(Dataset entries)
━━━━━━━━━━

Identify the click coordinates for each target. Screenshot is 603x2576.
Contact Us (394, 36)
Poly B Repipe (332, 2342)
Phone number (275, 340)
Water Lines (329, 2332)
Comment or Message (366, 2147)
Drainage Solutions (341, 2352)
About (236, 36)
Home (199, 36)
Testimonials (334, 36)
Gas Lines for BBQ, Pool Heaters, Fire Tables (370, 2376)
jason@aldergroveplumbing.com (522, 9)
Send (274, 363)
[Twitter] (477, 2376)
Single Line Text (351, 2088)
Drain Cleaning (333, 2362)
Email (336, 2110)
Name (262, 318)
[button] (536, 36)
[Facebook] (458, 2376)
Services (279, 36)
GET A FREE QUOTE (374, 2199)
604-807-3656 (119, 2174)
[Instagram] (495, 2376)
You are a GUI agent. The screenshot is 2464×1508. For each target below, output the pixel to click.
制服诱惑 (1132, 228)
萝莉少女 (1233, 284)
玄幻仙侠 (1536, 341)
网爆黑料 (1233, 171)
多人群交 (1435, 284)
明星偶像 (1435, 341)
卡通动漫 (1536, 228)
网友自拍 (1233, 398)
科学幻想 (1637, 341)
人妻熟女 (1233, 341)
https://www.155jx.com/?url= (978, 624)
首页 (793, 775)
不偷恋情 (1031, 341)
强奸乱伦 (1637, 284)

━━━━━━━━━━

Transcribe the data above in full, exactly.

> _OUTPUT OF THE TASK_
Identify the click coordinates for each target. Screenshot is 603x2576.
Contact Us (394, 36)
Poly B Repipe (332, 2342)
Phone number (275, 340)
Water Lines (329, 2332)
Comment or Message (366, 2147)
Drainage Solutions (341, 2352)
About (236, 36)
Home (199, 36)
Testimonials (334, 36)
Gas Lines for BBQ, Pool Heaters, Fire Tables (370, 2376)
jason@aldergroveplumbing.com (522, 9)
Send (274, 363)
[Twitter] (477, 2376)
Single Line Text (351, 2088)
Drain Cleaning (333, 2362)
Email (336, 2110)
Name (262, 318)
[button] (536, 36)
[Facebook] (458, 2376)
Services (279, 36)
GET A FREE QUOTE (374, 2199)
604-807-3656 (119, 2174)
[Instagram] (495, 2376)
You are a GUI agent. The screenshot is 2464×1508. For each target below, output the pixel to click.
制服诱惑 (1132, 228)
萝莉少女 (1233, 284)
玄幻仙侠 (1536, 341)
网爆黑料 (1233, 171)
多人群交 (1435, 284)
明星偶像 (1435, 341)
卡通动漫 (1536, 228)
网友自拍 (1233, 398)
科学幻想 (1637, 341)
人妻熟女 (1233, 341)
https://www.155jx.com/?url= (978, 624)
首页 (793, 775)
不偷恋情 (1031, 341)
强奸乱伦 (1637, 284)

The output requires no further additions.